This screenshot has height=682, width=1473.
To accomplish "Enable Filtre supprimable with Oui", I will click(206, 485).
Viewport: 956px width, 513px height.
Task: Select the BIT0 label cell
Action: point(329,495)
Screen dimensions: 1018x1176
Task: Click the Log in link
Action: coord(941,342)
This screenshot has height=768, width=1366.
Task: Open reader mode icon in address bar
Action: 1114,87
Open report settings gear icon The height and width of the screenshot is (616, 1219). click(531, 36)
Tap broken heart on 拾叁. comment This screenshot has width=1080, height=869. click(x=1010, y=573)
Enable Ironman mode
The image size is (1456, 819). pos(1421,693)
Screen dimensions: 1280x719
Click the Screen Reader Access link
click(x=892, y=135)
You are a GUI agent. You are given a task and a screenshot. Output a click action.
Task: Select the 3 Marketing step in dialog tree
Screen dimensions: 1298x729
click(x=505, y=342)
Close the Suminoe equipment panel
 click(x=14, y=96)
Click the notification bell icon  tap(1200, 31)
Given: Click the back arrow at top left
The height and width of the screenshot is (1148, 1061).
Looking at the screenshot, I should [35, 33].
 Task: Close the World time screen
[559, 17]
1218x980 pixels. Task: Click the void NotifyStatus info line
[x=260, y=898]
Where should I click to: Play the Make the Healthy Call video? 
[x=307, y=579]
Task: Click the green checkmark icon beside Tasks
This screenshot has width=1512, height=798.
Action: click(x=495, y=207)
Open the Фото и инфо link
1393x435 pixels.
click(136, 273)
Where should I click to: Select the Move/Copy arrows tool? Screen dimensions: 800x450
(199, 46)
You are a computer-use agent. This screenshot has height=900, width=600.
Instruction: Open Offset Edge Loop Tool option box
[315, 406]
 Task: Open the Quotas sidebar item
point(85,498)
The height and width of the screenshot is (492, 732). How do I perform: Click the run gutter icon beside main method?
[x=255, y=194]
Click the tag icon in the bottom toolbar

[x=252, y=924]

....

## [GIVEN TASK]
Can you write out all of the lines above again, replacing "notification bell" with "alert bell" and leaving everything else the same?

## [TASK OUTPUT]
This screenshot has height=682, width=1473.
To accomplish "Enable Filtre supprimable with Oui", I will click(206, 485).
Viewport: 956px width, 513px height.
Task: Select the BIT0 label cell
Action: point(329,495)
Screen dimensions: 1018x1176
Task: Click the Log in link
Action: coord(941,342)
This screenshot has height=768, width=1366.
Task: Open reader mode icon in address bar
Action: 1114,87
Open report settings gear icon The height and width of the screenshot is (616, 1219). click(531, 36)
Tap broken heart on 拾叁. comment This screenshot has width=1080, height=869. click(x=1010, y=573)
Enable Ironman mode
The image size is (1456, 819). pos(1421,693)
Screen dimensions: 1280x719
Click the Screen Reader Access link
click(x=892, y=135)
You are a GUI agent. You are given a task and a screenshot. Output a click action.
Task: Select the 3 Marketing step in dialog tree
Screen dimensions: 1298x729
click(x=505, y=342)
Close the Suminoe equipment panel
 click(x=14, y=96)
Click the alert bell icon  tap(1200, 31)
Given: Click the back arrow at top left
The height and width of the screenshot is (1148, 1061).
Looking at the screenshot, I should [35, 33].
 Task: Close the World time screen
[559, 17]
1218x980 pixels. Task: Click the void NotifyStatus info line
[x=260, y=898]
Where should I click to: Play the Make the Healthy Call video? 
[x=307, y=579]
Task: Click the green checkmark icon beside Tasks
This screenshot has width=1512, height=798.
Action: click(x=495, y=207)
Open the Фото и инфо link
1393x435 pixels.
click(136, 273)
Where should I click to: Select the Move/Copy arrows tool? Screen dimensions: 800x450
(199, 46)
You are a computer-use agent. This screenshot has height=900, width=600.
Instruction: Open Offset Edge Loop Tool option box
[315, 406]
 Task: Open the Quotas sidebar item
point(85,498)
The height and width of the screenshot is (492, 732). How do I perform: Click the run gutter icon beside main method?
[x=255, y=194]
Click the tag icon in the bottom toolbar

[x=252, y=924]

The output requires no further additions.